President Obama’s move to commute prison sentences highlights affordable housing needs of people with criminal records

November 9, 2016
By Jacob Schmidt, NLIHC Policy Intern
Jacob Schmidt, Policy Intern

President Obama and his administration have led the charge in pushing for criminal justice reform and has commuted a total of 872 inmates since 2014. He granted clemency to another 98 inmates at the end of last month and has now commuted more individuals than the past 11 presidents combined. Through these commutations, President Obama has sought to correct some of the harms created by harsh federal laws that require mandatory minimum sentences for non-violent drug offenses.

While President Obama should be commended for these efforts, the next question we as a nation need to be thinking about is: what housing and supportive services will be available to people exiting prisons and jails to ensure their smooth transition back to society?

Without addressing the housing needs of the reentry population, more and more of these recently released individuals will fall into homelessness.

Katina Smith had her sentence commuted in 2015 and was lucky enough to have a family who had the means to welcome her back home. Katina, who happens to be the mother of Demaryius Thomas, a Pro Bowl wide receiver for the Denver Broncos, said, “If it wasn’t for God and for my son being in the position he’s in and my sister being able to help me, I could have easily been homeless.”

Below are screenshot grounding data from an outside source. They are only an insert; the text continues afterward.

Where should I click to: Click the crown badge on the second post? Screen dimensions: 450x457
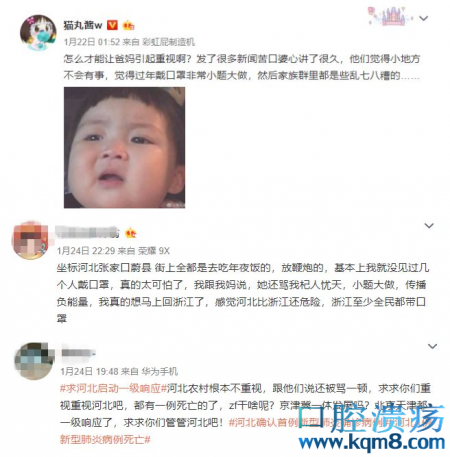point(131,233)
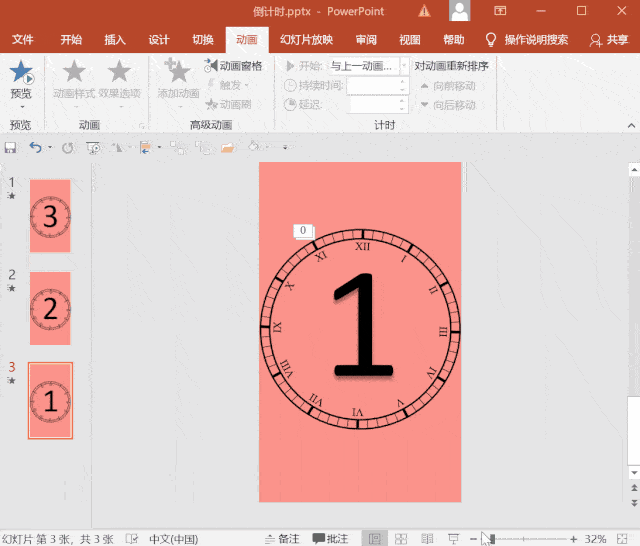Click the Preview animation star icon
Viewport: 640px width, 546px height.
tap(20, 72)
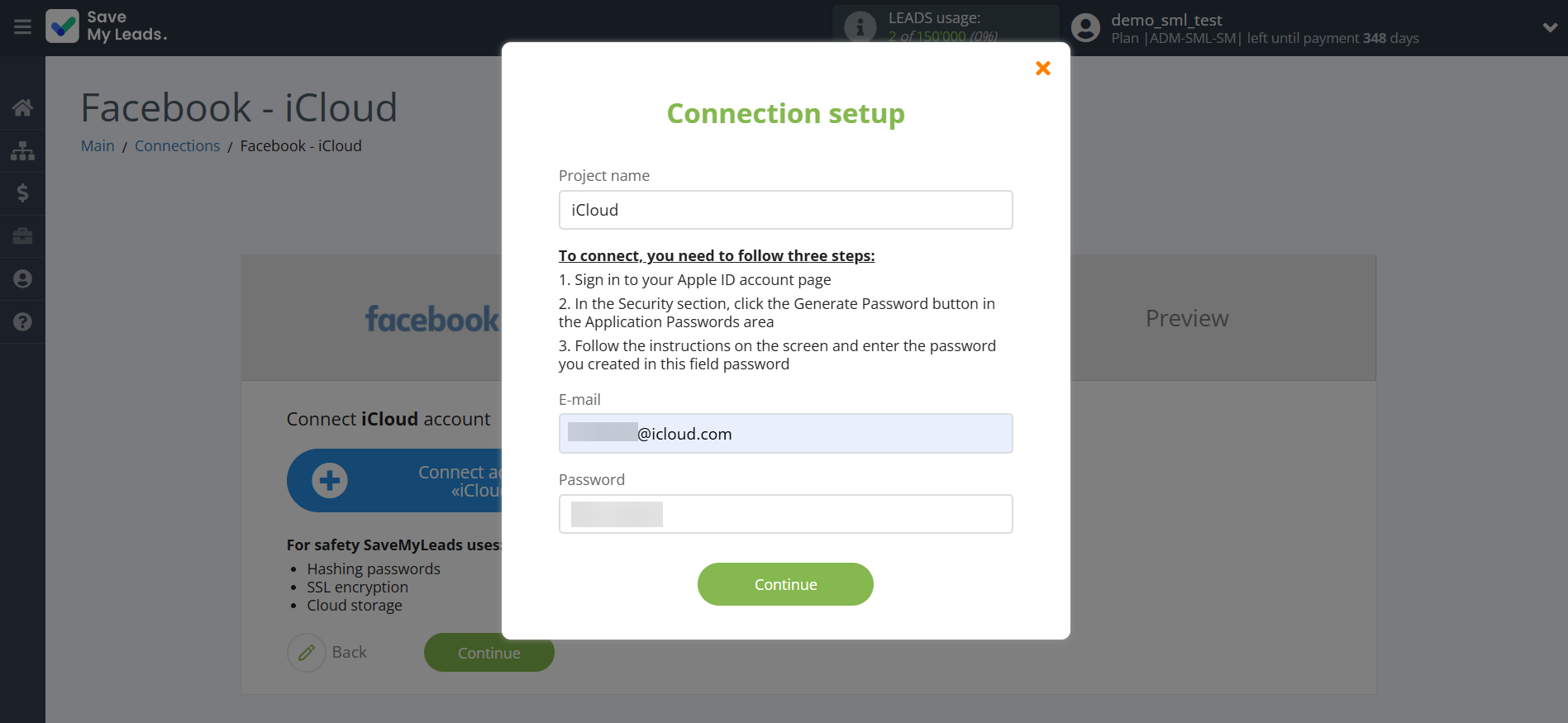Image resolution: width=1568 pixels, height=723 pixels.
Task: Click the user profile sidebar icon
Action: coord(22,279)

If our country is serious about reducing its prison populations, we must provide formerly incarcerated individuals with housing to act as a stabilizing platform where they can get back on their feet; otherwise, they’ll likely end up back in prison. Affordable housing has been shown to reduce recidivism rates among the reentry population.

Justice-involved individuals face too many barriers in accessing affordable housing. Many public housing authorities (PHAs) bar individuals with criminal records from living in federally-assisted housing. Housing providers may also use unreasonably long lookback periods into applicants’ criminal history, and often neglect to provide opportunities for applicants to show that they’ve rehabilitated and can be good tenants. The use of discretionary policy making disproportionately impact people of color and people with disabilities.

Fortunately, HUD has taken steps to advise landlords, including PHAs, that tenant screening policies imposing blanket bans on people with criminal records likely violate the Fair Housing Act. Representative Maxine Waters (D-CA) has also introduced legislation, the Fair Chance at Housing Act (H.R. 5085), that seeks to reform the way federally-assisted housing providers can screen or evict a household based on criminal history.

As we approach a new Congress and Administration, NLIHC and our partners in the Reentry and Housing Coalition, will continue to raise awareness about the housing needs of people with criminal records. Until we ensure people have a stable and affordable place to call home after leaving incarceration, efforts in reforming our criminal justice system will not be fully realized.